- [Task to carry out]: Your answer must match, word for word, the lines from the one holding "11月園休日 (34, 738)" through the final line below, with pictures excluded.

- [Given data]:
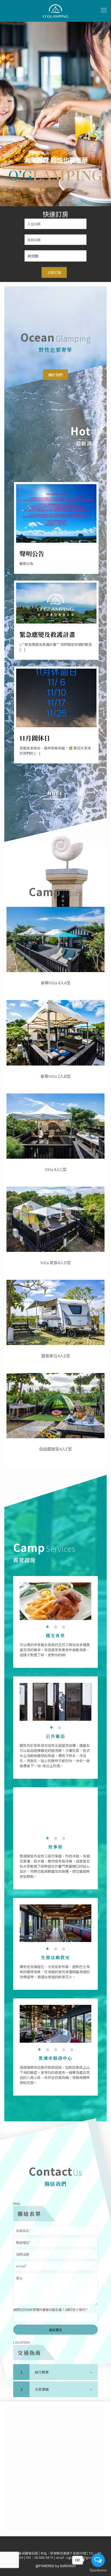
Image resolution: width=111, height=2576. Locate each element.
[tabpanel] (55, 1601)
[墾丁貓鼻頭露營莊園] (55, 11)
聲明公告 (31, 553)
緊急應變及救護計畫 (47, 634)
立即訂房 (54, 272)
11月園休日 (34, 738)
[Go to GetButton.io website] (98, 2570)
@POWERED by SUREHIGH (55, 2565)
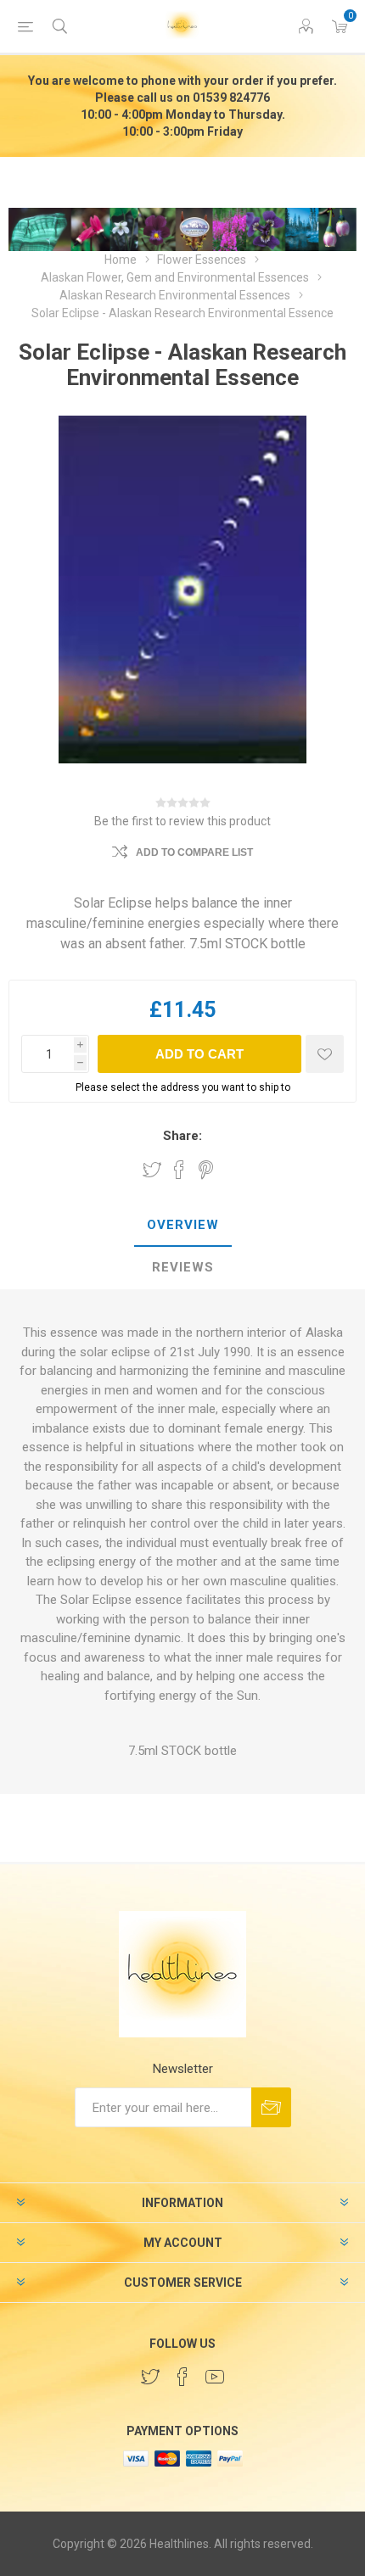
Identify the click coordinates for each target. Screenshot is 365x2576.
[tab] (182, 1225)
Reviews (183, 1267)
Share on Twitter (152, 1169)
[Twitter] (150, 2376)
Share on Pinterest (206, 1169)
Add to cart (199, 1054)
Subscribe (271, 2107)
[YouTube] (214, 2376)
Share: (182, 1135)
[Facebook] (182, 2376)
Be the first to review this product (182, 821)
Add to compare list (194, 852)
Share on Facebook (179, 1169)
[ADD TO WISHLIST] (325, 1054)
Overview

- [Result below]:
11月園休日 (34, 738)
[Go to GetButton.io website] (98, 2570)
@POWERED by SUREHIGH (55, 2565)
Identify the click coordinates for each target. Screenshot is 365x2576.
[tab] (182, 1225)
Reviews (183, 1267)
Share on Twitter (152, 1169)
[Twitter] (150, 2376)
Share on Pinterest (206, 1169)
Add to cart (199, 1054)
Subscribe (271, 2107)
[YouTube] (214, 2376)
Share: (182, 1135)
[Facebook] (182, 2376)
Be the first to review this product (182, 821)
Add to compare list (194, 852)
Share on Facebook (179, 1169)
[ADD TO WISHLIST] (325, 1054)
Overview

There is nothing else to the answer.